How well do you manage conflict or inspire others to greater heights? Interpersonal skills relate closely to teamwork and communications, and can sometimes be shown through the same example, leaving more space for other skills or achievements. As with teamwork, employers are looking for candidates that will fit in well with their current team and can work well with others.

They are not looking for someone who will disrupt the current work environment and cause conflict. To portray your interpersonal skills, show how you've mediated a conflict in the past, either between coworkers or patients/customers/clients. Alternatively, show how you've inspired others to achieve a goal that, without your insight, would not have done so.




Leadership skills revolve around your ability to take charge and manage others, including your ability to lead them to meet specific goals or priorities, in a successful manner.

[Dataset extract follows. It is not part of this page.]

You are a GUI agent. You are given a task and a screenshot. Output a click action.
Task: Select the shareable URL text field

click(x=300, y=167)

Although some people are natural-born leaders, everyone exhibits some degree of leadership, whether they know it or not. Take a moment to look inside yourself to discover when you’ve either led by action or example, to move others to do something great.

Here’s why. Most employers don't just want an individual who will simply come to work, do their job, and go home.Instead, many are looking for candidates that will go above and beyond their expectations, offering much more than what the employer originally expected of them. Leadership skills should be displayed through examples of past achievements or goals that you led a group or team to meet. Avoid subjective statements like, "a goal-driven leader," or other statements that include no evidence of your success; employers just won't buy it.


Multicultural Awareness


Over the past 30 years, diversity has become an increasingly-important criteria for the workplace. Multicultural awareness is very important for the modern workplace and it is vital that you remain open to new concepts and ideas, as well as to demonstrate sensitivity to the cultures of others.

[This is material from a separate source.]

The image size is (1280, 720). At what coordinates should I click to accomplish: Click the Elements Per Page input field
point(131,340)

Disagreement is fine, but you must remain professional at all times and remain aware of the differing opinions around you. To show your multicultural strengths, include an example of a situation that you resolved, whether between coworkers or patients/customers/client, and the result of your solution.




The best skills for any healthcare resumé are those that are well-aligned and supplement the position, the hospital, the clinic, or the company that you're interested in. However, don't go overboard trying to find experiences and skills for each of the above categories.Instead, try to figure out which of those would be most valuable to the position you're looking into and use examples for each of those. Remember, most recruiters and hiring managers spend less than a minute on each resumé they come across, so brevity is your friend here. Avoid being too lengthy and mention only the valuable aspects of your previously acquired skills, and you'll be in good shape.